======== Data lines ========

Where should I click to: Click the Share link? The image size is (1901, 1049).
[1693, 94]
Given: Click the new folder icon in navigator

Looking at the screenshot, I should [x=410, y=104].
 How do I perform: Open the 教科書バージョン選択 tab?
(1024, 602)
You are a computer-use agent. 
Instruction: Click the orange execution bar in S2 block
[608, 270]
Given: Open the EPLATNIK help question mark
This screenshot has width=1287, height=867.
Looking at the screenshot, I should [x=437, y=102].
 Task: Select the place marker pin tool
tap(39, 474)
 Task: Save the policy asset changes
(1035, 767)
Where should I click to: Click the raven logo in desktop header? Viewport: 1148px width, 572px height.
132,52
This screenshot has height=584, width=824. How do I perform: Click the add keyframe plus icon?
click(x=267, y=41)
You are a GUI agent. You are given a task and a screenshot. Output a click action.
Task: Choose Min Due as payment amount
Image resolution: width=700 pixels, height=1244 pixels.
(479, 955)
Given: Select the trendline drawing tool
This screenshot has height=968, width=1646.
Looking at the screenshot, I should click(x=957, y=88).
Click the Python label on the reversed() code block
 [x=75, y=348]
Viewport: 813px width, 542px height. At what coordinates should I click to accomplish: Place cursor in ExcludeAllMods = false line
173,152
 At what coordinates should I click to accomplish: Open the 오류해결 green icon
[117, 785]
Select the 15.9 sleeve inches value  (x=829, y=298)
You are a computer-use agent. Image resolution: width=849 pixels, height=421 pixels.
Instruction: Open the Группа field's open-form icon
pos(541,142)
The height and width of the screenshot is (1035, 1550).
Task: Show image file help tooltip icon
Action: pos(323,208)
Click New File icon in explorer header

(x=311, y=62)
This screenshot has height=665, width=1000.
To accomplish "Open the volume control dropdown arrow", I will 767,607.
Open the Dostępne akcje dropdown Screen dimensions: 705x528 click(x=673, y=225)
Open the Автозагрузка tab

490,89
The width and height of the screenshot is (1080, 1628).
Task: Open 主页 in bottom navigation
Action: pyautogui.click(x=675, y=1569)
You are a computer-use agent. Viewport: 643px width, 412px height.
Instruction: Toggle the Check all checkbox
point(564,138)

========

• **Exercise**
Reproduce each of the stored entries above word for word, with every line unchanged and in the same order.

• **Response to the task**
Where should I click to: Click the Share link? The image size is (1901, 1049).
[1693, 94]
Given: Click the new folder icon in navigator

Looking at the screenshot, I should [x=410, y=104].
 How do I perform: Open the 教科書バージョン選択 tab?
(1024, 602)
You are a computer-use agent. 
Instruction: Click the orange execution bar in S2 block
[608, 270]
Given: Open the EPLATNIK help question mark
This screenshot has width=1287, height=867.
Looking at the screenshot, I should [x=437, y=102].
 Task: Select the place marker pin tool
tap(39, 474)
 Task: Save the policy asset changes
(1035, 767)
Where should I click to: Click the raven logo in desktop header? Viewport: 1148px width, 572px height.
132,52
This screenshot has height=584, width=824. How do I perform: Click the add keyframe plus icon?
click(x=267, y=41)
You are a GUI agent. You are given a task and a screenshot. Output a click action.
Task: Choose Min Due as payment amount
Image resolution: width=700 pixels, height=1244 pixels.
(479, 955)
Given: Select the trendline drawing tool
This screenshot has height=968, width=1646.
Looking at the screenshot, I should click(x=957, y=88).
Click the Python label on the reversed() code block
 [x=75, y=348]
Viewport: 813px width, 542px height. At what coordinates should I click to accomplish: Place cursor in ExcludeAllMods = false line
173,152
 At what coordinates should I click to accomplish: Open the 오류해결 green icon
[117, 785]
Select the 15.9 sleeve inches value  (x=829, y=298)
You are a computer-use agent. Image resolution: width=849 pixels, height=421 pixels.
Instruction: Open the Группа field's open-form icon
pos(541,142)
The height and width of the screenshot is (1035, 1550).
Task: Show image file help tooltip icon
Action: pos(323,208)
Click New File icon in explorer header

(x=311, y=62)
This screenshot has height=665, width=1000.
To accomplish "Open the volume control dropdown arrow", I will 767,607.
Open the Dostępne akcje dropdown Screen dimensions: 705x528 click(x=673, y=225)
Open the Автозагрузка tab

490,89
The width and height of the screenshot is (1080, 1628).
Task: Open 主页 in bottom navigation
Action: pyautogui.click(x=675, y=1569)
You are a computer-use agent. Viewport: 643px width, 412px height.
Instruction: Toggle the Check all checkbox
point(564,138)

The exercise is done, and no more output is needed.